Exercise brief:
For the listing that follows, give again exactly the lines from the one with "[Go to articles 2] (33, 1186)" to the one with "Web Hosting Services (134, 2266)", including both.

Records for processing:
*** Begin section ***

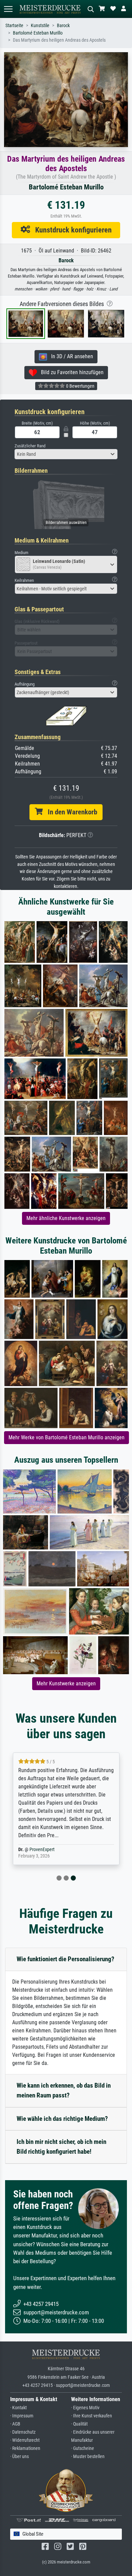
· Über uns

*** End section ***
*** Begin section ***

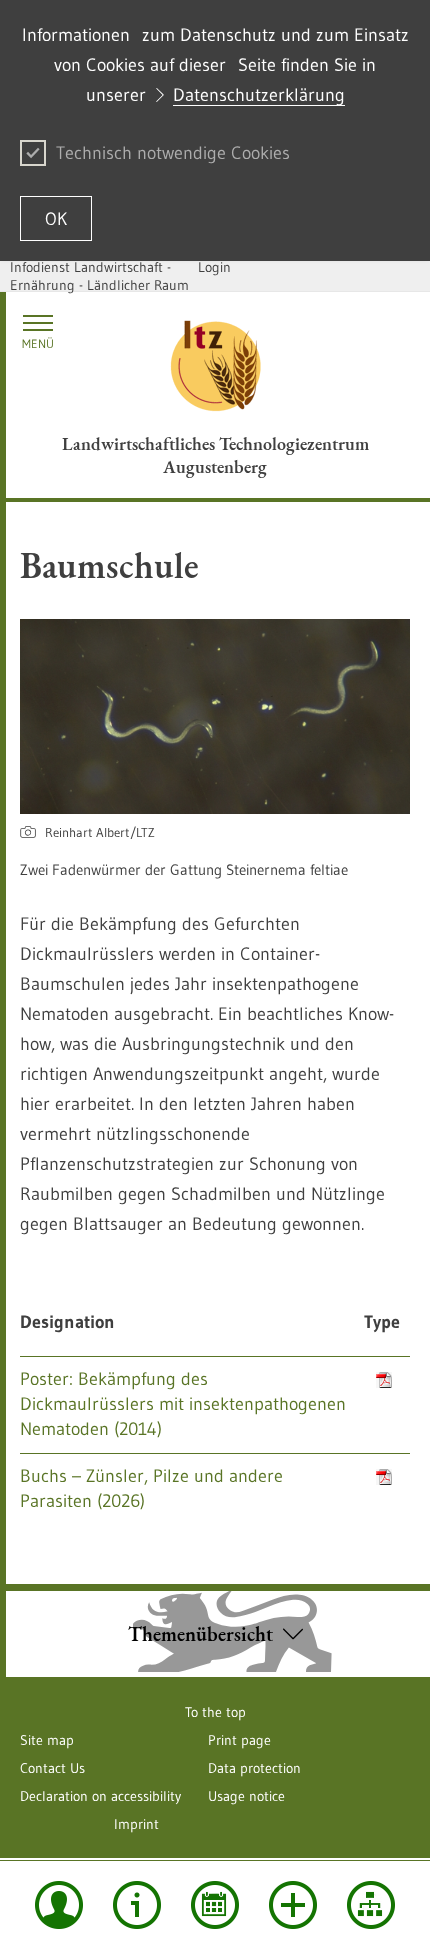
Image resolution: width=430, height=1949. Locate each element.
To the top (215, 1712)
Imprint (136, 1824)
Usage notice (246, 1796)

*** End section ***
*** Begin section ***

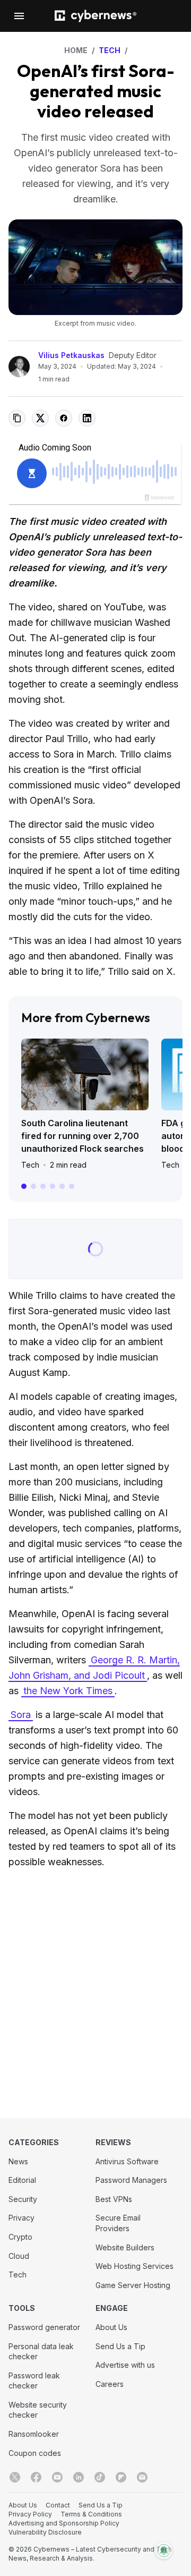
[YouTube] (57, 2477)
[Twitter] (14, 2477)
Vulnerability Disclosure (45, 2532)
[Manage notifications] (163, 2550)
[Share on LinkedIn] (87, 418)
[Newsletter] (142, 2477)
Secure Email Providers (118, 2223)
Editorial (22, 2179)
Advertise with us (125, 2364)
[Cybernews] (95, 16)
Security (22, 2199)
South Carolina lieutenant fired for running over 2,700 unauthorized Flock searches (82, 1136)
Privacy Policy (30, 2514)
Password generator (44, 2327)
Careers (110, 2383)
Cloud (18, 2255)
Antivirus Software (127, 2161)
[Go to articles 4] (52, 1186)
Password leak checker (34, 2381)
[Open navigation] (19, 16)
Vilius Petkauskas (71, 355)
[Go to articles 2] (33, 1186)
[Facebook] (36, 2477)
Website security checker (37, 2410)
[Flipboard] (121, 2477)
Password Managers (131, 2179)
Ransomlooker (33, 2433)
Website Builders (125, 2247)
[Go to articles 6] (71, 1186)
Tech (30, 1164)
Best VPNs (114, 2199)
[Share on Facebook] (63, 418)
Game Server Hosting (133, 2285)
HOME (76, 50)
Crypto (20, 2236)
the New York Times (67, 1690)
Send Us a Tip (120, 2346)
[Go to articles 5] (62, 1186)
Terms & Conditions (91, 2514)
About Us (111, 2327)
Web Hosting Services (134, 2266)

*** End section ***

Exercise output:
[Go to articles 2] (33, 1186)
[Facebook] (36, 2477)
Website security checker (37, 2410)
[Flipboard] (121, 2477)
Password Managers (131, 2179)
Ransomlooker (33, 2433)
Website Builders (125, 2247)
[Go to articles 6] (71, 1186)
Tech (30, 1164)
Best VPNs (114, 2199)
[Share on Facebook] (63, 418)
Game Server Hosting (133, 2285)
HOME (76, 50)
Crypto (20, 2236)
the New York Times (67, 1690)
Send Us a Tip (120, 2346)
[Go to articles 5] (62, 1186)
Terms & Conditions (91, 2514)
About Us (111, 2327)
Web Hosting Services (134, 2266)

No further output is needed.